The concept of hemp as livestock feed is gaining political traction in Colorado. During the past legislative session, the Senate voted unanimously in favor of a bill that would allow the Colorado Department of Agriculture to study the feasibility of allowing farmers to use hemp in animal feed, and the measure was signed into law by Gov. John Hickenlooper in March. Additionally, a House bill signed by Hickenlooper in April excluded marijuana — but not hemp — from the official definition of farm products.

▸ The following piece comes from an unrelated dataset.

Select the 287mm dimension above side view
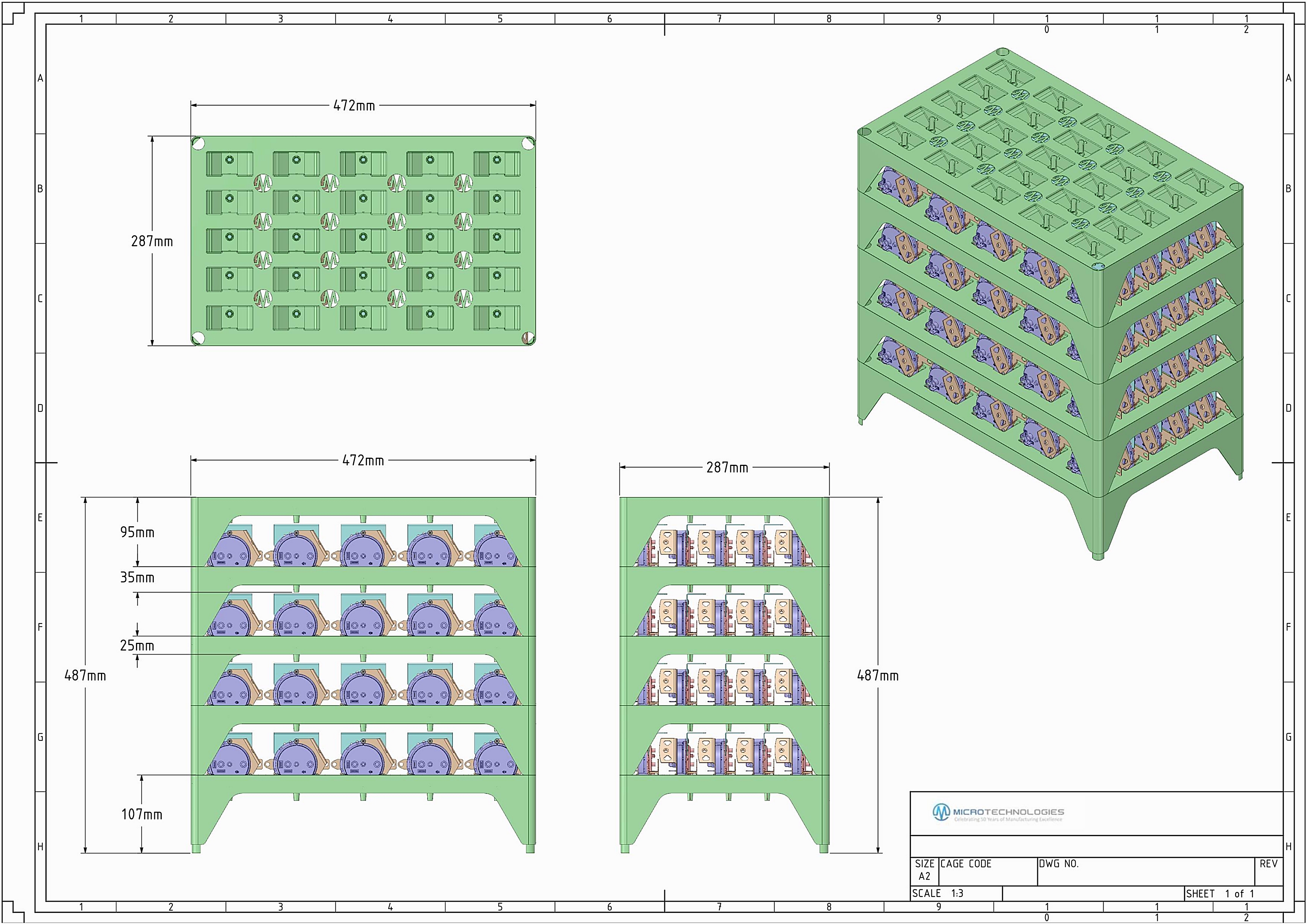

Returning hemp to the field also holds appeal because it’s a particularly resilient, cost-effective and sustainable crop. As the National Hemp Association notes, the plant is pest resistant, so it requires fewer pesticides and agricultural chemicals. It also causes less soil nutrient depletion than many other major crops and can grow well in poor soil. McKay said solid research is needed, however, to determine hemp’s cultivation capabilities and resource needs, including fertilizers and water usage, in the U.S. growing environment.
The broad scope of hemp’s potential applications is also exciting investors. But Sean Murphy, founder and publisher of the Hemp Business Journal, said the U.S. hemp market will remain a niche industry until full federal legalization allows more processing infrastructure to be developed.
“There needs to be more research, there needs to be more product development and (research and development),” he told The Cannabist. “The scenario that a lot of the people in the industry talk about is we need a better consumer and mass market understanding and…demand to drive a lot of the economics of that.”
“It’s just a matter of the market maturing,” McKay said. “The Farm Bill is a great start for the ending of hemp prohibition, but more buy-ins from our federal representatives are needed to provide funding for research and the unimpeded development of future hemp markets.”